Jarl Gunnar Taucher (Vaasa, 2 May 1886 — Helsinki, 15 March 1941), was a Finnish architect who first came to prominence in the first decades of the 20th century for his architecture designed in the style of Nordic Classicism, though later he turned to the Functionalist modernist style.
Taucher studied architecture at Helsinki University of Technology from 1904 to 1908. Among his first works, designed with colleagues Gösta Kajanus and Rafael Blomstedt during the 1910s, were modest single-family houses designed in the Helsinki suburb of Kulosaari. In 1913 Taucher began his career working for the City of Helsinki, reaching the position of City Architect in 1923. Helsinki had been suffering from a severe shortage of affordable housing and Taucher specialised in low-cost housing. He designed the first block of flats for tuberculosis sufferers, on Loviisankatu street (1924, extended in 1931). Taucher's most well-known achievement in municipal housing is at Makelankatu street 37–43 (1925–26); the buildings are regarded as one of the best examples of Nordic Classicism. The tripartite, three- and four-storey building of 160 metres long, dominates the centre of the working-class district of Vallila, and is concerned not only with housing provision but also with cityscape.

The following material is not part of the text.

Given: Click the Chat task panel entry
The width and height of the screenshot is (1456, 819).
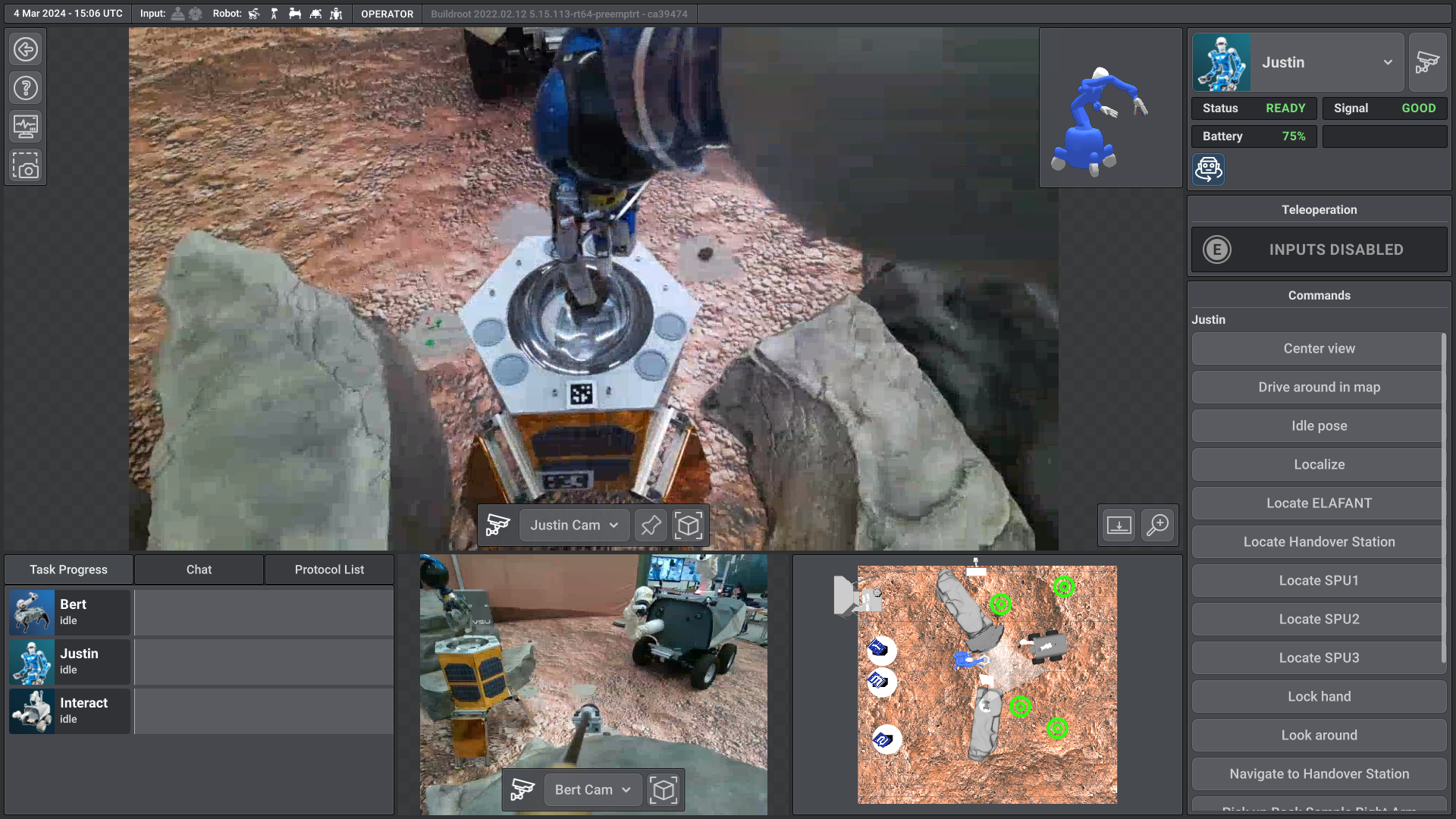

Taucher also designed several schools and educational buildings in Helsinki. His Finnish Language Adult Education Centre (1927) (which may haver had a significant input from his young talented assistant Pauli E. Blomstedt) is clearly still in the Nordic Classicism style, while the Käpylä primary school (1929) and the Aleksis Kivi Primary School (1934) are more pared-down examples of classicism compared to his early works, anticipating the move towards a more purist Modernism, shown in one of his later schools, the Lapinlahti school (1939). Other buildings (all in Helsinki) include the Helsinki Police station on Pieni Roobertinkatu 1–3 (1929), the Kivelä hospital (1935), the Alppila circular-shaped water tower (1938), and the Kamppi Electricity company premises (1939), which were later extended in the 1960s by architect Alvar Aalto. during the 1940s and 1950s, together with architect Hilding Ekelund, Taucher also designed the yellow kiosks in the Töölö area of Helsinki.